Saturday, March 1, 2008

Does the entropy of search logs indicate that search should be easy?

Qiaozhu Mei had a fun talk at WSDM 2008 with dramatic, sometimes outlandish, but always thought-provoking statements about web search based on an analysis he did with Ken Church on the Live Search weblogs.

The paper, "Entropy of Search Logs: How Hard is Search? With Personalization? With Backoff?" (ACM page) covers much of the talk and adds more detail. An excerpt:
Although there are lots of pages out there, there are not that many pages that people actually go to ... [We] estimate the entropy of URLs (and queries and IP addresses) based on logs from Microsoft's www.live.com. We find that it takes just 22 bits to guess the next URL (or next query or next IP address). That is ... millions, not billions.

Large investments in clusters in the cloud could be wiped out if someone found a way to capture much of the value of billions [of indexed pages] in a small cache of millions.
So, this is one of the dramatic, thought-provoking, outlandish claims. Qiaozhu is arguing that analysis how many pages people actually go to in Live Search seems to indicate that a relatively small cache of pages (millions) would be sufficient to capture almost all searchers. During the talk, he took this even further, saying that there might be some possibility of fitting a search index of all the pages you might care about on a flash drive.

On the one hand, there is little doubt there is a long tail of infrequently executed queries and that many (and perhaps even most) queries can be satisfied from a reasonably large cache if it is well structured.

On the other hand, there appear to be large logical leaps in using entropy to make claims about the difficulty of the problems in search. Information entropy provides a lower bound on how much space is needed to encode information, the maximum compression possible for the information. The analyses in the paper, such as that all the URLs accessed through Live Search in the last two years could be encoded in 22.44 bits, provide the minimum number of bits required to encode that data. To take that minimum and then re-state it as the actual amount of effort required (e.g. "It takes around 22 bits to guess the next url") seems like it requires a fairly large leap of faith.

Practical issues also get in the way here -- such as new or updated pages and responding immediately to changes in behavior such as a major news event -- that make it seem unlikely that "large investments in expensive computer systems in the cloud to index billions of pages ... could ... be wiped out [because] ... a small cache of a few million pages ... [captures] much of the value."
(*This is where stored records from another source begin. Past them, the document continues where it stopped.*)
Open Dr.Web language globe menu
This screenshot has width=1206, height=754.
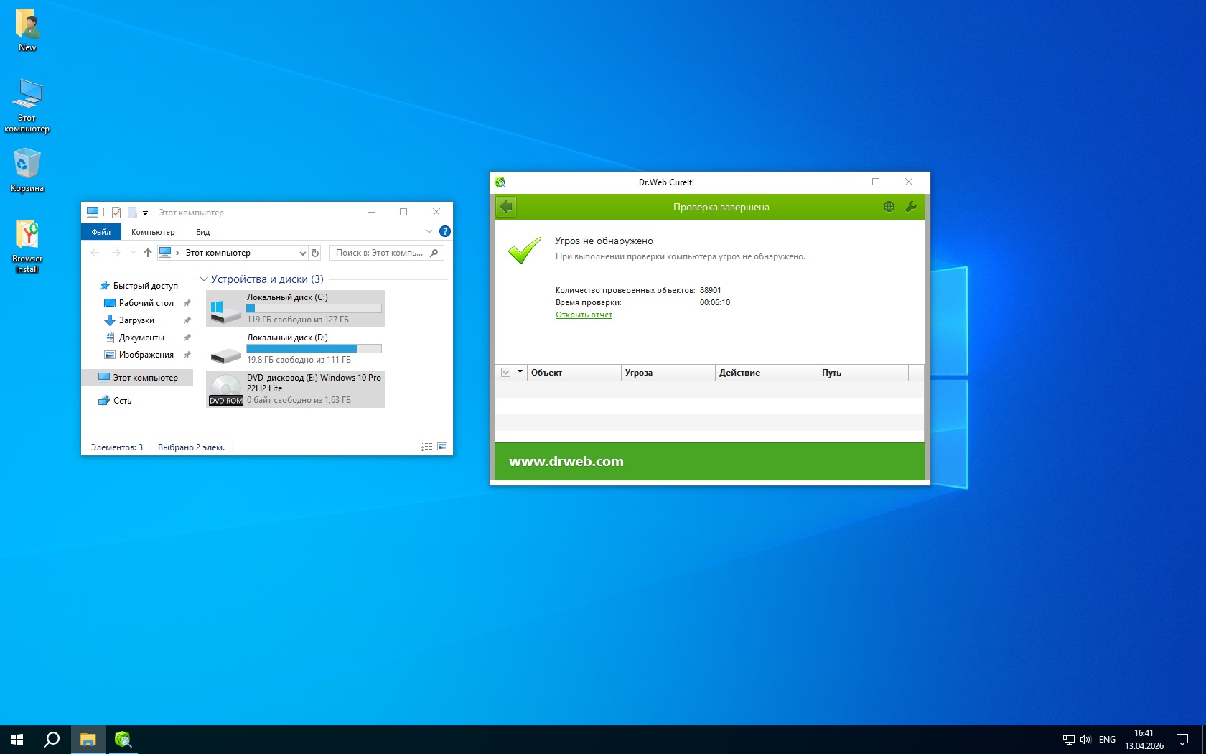[x=889, y=207]
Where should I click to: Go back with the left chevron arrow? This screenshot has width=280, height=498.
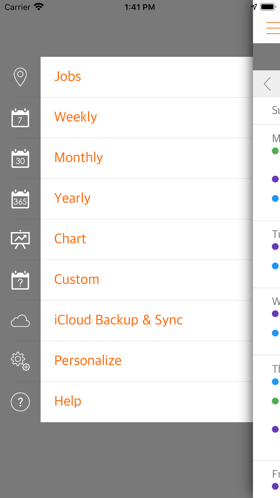point(268,84)
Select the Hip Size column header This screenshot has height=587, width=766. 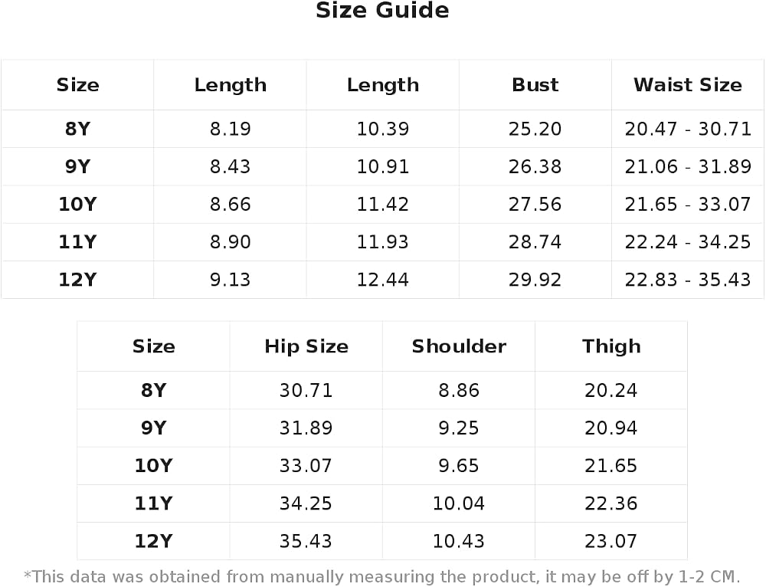pyautogui.click(x=306, y=346)
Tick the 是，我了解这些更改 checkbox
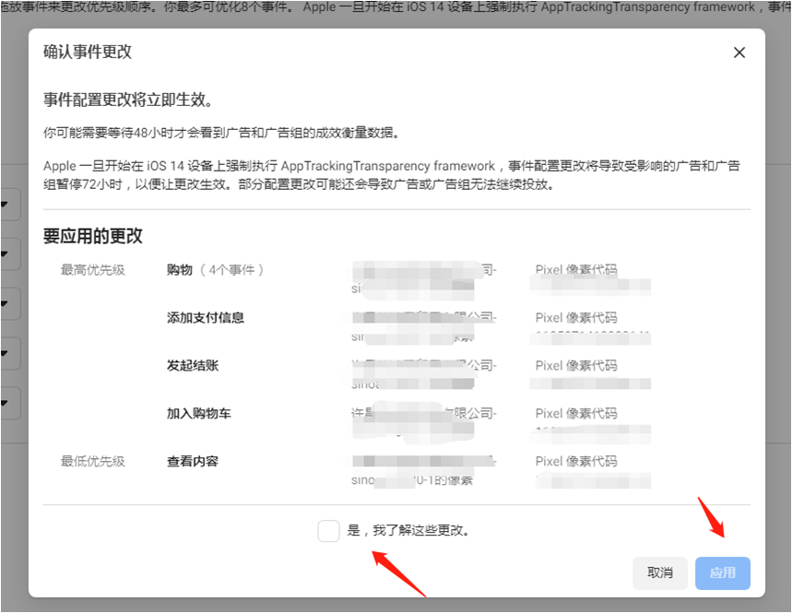 pyautogui.click(x=328, y=531)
And, other looks at similar data have said there is little potential to capture all of the value of a search engine with a large cache. For example, in SIGIR 2007, Baeza-Yates et al. wrote that:
In the query log we used, 88% of the unique queries are singleton queries, and 44% are singleton queries out of the whole volume. Thus, out of all queries in the stream composing the query log, the upper threshold on hit ratio is 56%.

This is because only 56% of all the queries comprise queries that have multiple occurrences. It is important to observe, however, that not all queries in this 56% can be cache hits because of compulsory misses. This is different from capacity misses, which happen due to space constraints on the amount of memory the cache uses. If we consider a cache with infinite memory, then the hit ratio is 50%. Note that for an infinite cache there are no capacity misses.
Yet there remains much to consider here. While there may be large numbers of singleton queries, do those queries matter? Are there clicks on them? What would be the impact of dropping many of them (either by mapping them to similar queries that are in the cache or by returning no results)? The measures of entropy given by Qioazhu imply that many of these queries do not matter to users, part of why I found the paper so thought-provoking. Looking at cache size with respect to user experience -- satisfying queries that matter -- seems like fertile ground for further investigation.

The WSDM paper also had an interesting discussion of how much personalization could help with search, where "personalization" here is limited to looking at how users from the same IP range (e.g. grouping everyone in the 156.111.*.* block together). The authors found that the variation (as measured by entropy) of the URLs clicked for a query for an IP range was much less than the entropy overall. In giving an example of how MSG can be disambiguated to mean either "Madison Square Garden" or "Mono-sodium Glutamate", they imply that this is primarily due to the implicit information about location contained in IP addresses.

In this personalization/localization analysis and some of the other analyses in the paper, I did wonder if the drops in entropy are at least partially explained by reducing the data size. That is, when I limit to queries from a small IP range, there may be only a few people who did that query and clicked results, which would give me low entropy, but only because I have just a few examples. Even so, the conclusion makes intuitive sense, that adding information about IP address to queries can help disambiguate some queries, especially local searches.

Finally, the paper also includes brief but fun discussions of the difficulty of query suggestions, the variation in what people click on in the search results, and time of day and time of week effects. Definitely a fun and thought-provoking read.

Update: Video of Qiaozhu's talk is now available.